* _Assigned task_:
Pick out each line of the records in which the word "button" appears.

* _Given information_:
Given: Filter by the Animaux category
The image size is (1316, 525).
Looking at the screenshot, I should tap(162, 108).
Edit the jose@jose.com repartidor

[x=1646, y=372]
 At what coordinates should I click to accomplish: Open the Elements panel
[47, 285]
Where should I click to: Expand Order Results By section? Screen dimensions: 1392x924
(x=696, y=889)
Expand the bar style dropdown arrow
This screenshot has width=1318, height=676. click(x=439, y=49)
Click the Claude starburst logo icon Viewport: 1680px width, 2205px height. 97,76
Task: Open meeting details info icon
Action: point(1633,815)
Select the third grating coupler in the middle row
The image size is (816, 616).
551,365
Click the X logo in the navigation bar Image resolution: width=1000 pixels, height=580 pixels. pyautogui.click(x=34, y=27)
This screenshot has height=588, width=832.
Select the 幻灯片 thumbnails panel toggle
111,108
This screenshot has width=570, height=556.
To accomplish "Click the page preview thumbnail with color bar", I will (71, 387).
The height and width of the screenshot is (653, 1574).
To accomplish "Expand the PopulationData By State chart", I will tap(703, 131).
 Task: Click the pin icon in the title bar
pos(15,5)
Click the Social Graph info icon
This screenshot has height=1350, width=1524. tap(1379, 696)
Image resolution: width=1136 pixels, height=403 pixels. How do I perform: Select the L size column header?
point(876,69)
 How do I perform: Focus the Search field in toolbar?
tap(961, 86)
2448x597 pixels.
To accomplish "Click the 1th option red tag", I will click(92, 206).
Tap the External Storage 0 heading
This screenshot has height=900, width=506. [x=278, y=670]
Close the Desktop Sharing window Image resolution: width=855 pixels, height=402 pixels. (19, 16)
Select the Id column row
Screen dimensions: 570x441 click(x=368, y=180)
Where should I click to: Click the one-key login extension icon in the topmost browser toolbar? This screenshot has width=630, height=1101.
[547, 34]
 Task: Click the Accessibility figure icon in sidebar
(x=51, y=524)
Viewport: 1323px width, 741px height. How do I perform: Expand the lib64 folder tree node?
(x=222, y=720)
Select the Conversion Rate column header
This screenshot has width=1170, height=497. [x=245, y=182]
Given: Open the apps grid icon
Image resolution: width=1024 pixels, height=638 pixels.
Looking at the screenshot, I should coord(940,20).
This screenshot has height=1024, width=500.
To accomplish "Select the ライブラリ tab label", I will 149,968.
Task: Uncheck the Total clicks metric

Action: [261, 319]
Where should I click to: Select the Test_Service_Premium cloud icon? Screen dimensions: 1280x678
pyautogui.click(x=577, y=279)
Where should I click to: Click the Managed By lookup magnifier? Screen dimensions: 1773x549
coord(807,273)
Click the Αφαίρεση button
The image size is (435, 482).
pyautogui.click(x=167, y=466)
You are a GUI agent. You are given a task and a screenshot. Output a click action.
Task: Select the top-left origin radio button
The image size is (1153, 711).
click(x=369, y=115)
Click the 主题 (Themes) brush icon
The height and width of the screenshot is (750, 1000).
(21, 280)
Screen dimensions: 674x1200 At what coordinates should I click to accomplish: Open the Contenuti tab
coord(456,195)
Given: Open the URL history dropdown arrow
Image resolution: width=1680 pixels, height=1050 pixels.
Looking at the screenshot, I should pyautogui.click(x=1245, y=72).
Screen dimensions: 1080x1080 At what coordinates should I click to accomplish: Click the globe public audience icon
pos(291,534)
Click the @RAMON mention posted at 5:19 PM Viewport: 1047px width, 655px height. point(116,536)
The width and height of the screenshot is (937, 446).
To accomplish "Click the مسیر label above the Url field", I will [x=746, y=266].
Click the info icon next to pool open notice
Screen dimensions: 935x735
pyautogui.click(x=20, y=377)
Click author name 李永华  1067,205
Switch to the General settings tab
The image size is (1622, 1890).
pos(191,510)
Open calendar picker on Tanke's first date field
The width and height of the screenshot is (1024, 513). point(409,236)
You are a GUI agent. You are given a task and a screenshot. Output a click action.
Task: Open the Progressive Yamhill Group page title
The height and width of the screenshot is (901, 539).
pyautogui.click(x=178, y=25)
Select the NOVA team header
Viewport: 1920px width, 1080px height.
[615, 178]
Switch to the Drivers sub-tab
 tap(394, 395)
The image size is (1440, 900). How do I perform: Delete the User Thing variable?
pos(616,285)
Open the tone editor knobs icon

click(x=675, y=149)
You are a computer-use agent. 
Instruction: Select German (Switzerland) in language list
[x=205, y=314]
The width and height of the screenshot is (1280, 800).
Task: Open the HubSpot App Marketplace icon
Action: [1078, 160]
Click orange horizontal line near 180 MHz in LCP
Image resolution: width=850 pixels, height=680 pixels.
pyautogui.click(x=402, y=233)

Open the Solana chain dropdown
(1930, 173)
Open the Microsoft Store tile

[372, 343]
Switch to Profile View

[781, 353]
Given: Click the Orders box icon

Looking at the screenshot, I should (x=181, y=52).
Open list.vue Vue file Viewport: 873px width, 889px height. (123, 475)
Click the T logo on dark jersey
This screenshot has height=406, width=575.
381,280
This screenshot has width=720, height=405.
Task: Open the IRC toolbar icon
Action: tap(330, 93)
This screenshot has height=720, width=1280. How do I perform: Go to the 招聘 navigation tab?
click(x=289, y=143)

* _Your response_:
Click the Αφαίρεση button
Task: Select the top-left origin radio button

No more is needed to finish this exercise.